─── Records supplied

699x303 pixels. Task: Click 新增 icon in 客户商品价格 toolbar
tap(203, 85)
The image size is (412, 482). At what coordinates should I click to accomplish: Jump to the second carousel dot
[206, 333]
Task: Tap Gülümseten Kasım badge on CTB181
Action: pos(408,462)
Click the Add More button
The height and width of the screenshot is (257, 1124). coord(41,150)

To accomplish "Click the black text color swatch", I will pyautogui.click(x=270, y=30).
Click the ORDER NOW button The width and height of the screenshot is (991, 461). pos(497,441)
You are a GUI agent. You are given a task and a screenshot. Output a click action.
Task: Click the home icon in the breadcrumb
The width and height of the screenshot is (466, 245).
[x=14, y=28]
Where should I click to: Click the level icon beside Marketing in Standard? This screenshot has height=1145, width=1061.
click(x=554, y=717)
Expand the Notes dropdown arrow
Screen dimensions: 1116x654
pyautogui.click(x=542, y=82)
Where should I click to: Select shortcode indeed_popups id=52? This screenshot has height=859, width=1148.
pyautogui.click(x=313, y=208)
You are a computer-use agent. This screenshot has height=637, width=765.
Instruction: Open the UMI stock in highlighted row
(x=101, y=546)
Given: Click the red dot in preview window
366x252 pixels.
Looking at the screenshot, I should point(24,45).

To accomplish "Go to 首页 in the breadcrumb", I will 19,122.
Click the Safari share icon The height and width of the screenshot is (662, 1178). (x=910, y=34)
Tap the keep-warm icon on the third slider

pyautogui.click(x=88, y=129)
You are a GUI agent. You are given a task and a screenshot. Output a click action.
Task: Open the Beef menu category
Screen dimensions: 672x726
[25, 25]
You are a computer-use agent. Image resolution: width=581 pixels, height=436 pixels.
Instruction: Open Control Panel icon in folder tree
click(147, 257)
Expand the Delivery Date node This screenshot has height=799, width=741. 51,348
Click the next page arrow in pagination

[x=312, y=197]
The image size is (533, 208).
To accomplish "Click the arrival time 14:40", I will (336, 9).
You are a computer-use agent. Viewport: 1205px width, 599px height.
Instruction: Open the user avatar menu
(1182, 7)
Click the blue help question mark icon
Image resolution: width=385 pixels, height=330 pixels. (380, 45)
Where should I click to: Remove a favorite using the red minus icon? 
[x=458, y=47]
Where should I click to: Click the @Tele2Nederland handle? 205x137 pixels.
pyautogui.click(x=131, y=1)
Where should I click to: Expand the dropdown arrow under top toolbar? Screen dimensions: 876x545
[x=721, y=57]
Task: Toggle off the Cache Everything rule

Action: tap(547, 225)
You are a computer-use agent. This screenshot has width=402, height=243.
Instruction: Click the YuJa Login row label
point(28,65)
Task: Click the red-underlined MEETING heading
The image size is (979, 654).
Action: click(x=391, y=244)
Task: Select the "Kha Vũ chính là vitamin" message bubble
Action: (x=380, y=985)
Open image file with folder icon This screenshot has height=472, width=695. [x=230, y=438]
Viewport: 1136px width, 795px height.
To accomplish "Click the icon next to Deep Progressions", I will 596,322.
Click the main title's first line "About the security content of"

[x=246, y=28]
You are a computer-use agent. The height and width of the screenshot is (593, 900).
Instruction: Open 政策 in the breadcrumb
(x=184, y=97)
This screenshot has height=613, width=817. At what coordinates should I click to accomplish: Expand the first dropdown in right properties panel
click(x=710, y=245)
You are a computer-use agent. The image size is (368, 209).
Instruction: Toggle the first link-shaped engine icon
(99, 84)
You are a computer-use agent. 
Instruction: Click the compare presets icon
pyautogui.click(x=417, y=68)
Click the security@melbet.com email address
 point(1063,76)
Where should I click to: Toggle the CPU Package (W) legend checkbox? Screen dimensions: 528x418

──────

Your instructions:
Give back the data above, repeating every record exactly.

Answer section:
699x303 pixels. Task: Click 新增 icon in 客户商品价格 toolbar
tap(203, 85)
The image size is (412, 482). At what coordinates should I click to accomplish: Jump to the second carousel dot
[206, 333]
Task: Tap Gülümseten Kasım badge on CTB181
Action: pos(408,462)
Click the Add More button
The height and width of the screenshot is (257, 1124). coord(41,150)

To accomplish "Click the black text color swatch", I will pyautogui.click(x=270, y=30).
Click the ORDER NOW button The width and height of the screenshot is (991, 461). pos(497,441)
You are a GUI agent. You are given a task and a screenshot. Output a click action.
Task: Click the home icon in the breadcrumb
The width and height of the screenshot is (466, 245).
[x=14, y=28]
Where should I click to: Click the level icon beside Marketing in Standard? This screenshot has height=1145, width=1061.
click(x=554, y=717)
Expand the Notes dropdown arrow
Screen dimensions: 1116x654
pyautogui.click(x=542, y=82)
Where should I click to: Select shortcode indeed_popups id=52? This screenshot has height=859, width=1148.
pyautogui.click(x=313, y=208)
You are a computer-use agent. This screenshot has height=637, width=765.
Instruction: Open the UMI stock in highlighted row
(x=101, y=546)
Given: Click the red dot in preview window
366x252 pixels.
Looking at the screenshot, I should point(24,45).

To accomplish "Go to 首页 in the breadcrumb", I will 19,122.
Click the Safari share icon The height and width of the screenshot is (662, 1178). (x=910, y=34)
Tap the keep-warm icon on the third slider

pyautogui.click(x=88, y=129)
You are a GUI agent. You are given a task and a screenshot. Output a click action.
Task: Open the Beef menu category
Screen dimensions: 672x726
[25, 25]
You are a computer-use agent. Image resolution: width=581 pixels, height=436 pixels.
Instruction: Open Control Panel icon in folder tree
click(147, 257)
Expand the Delivery Date node This screenshot has height=799, width=741. 51,348
Click the next page arrow in pagination

[x=312, y=197]
The image size is (533, 208).
To accomplish "Click the arrival time 14:40", I will (336, 9).
You are a computer-use agent. Viewport: 1205px width, 599px height.
Instruction: Open the user avatar menu
(1182, 7)
Click the blue help question mark icon
Image resolution: width=385 pixels, height=330 pixels. (380, 45)
Where should I click to: Remove a favorite using the red minus icon? 
[x=458, y=47]
Where should I click to: Click the @Tele2Nederland handle? 205x137 pixels.
pyautogui.click(x=131, y=1)
Where should I click to: Expand the dropdown arrow under top toolbar? Screen dimensions: 876x545
[x=721, y=57]
Task: Toggle off the Cache Everything rule

Action: tap(547, 225)
You are a computer-use agent. This screenshot has width=402, height=243.
Instruction: Click the YuJa Login row label
point(28,65)
Task: Click the red-underlined MEETING heading
The image size is (979, 654).
Action: click(x=391, y=244)
Task: Select the "Kha Vũ chính là vitamin" message bubble
Action: (x=380, y=985)
Open image file with folder icon This screenshot has height=472, width=695. [x=230, y=438]
Viewport: 1136px width, 795px height.
To accomplish "Click the icon next to Deep Progressions", I will 596,322.
Click the main title's first line "About the security content of"

[x=246, y=28]
You are a computer-use agent. The height and width of the screenshot is (593, 900).
Instruction: Open 政策 in the breadcrumb
(x=184, y=97)
This screenshot has height=613, width=817. At what coordinates should I click to accomplish: Expand the first dropdown in right properties panel
click(x=710, y=245)
You are a computer-use agent. The image size is (368, 209).
Instruction: Toggle the first link-shaped engine icon
(99, 84)
You are a computer-use agent. 
Instruction: Click the compare presets icon
pyautogui.click(x=417, y=68)
Click the security@melbet.com email address
 point(1063,76)
Where should I click to: Toggle the CPU Package (W) legend checkbox? Screen dimensions: 528x418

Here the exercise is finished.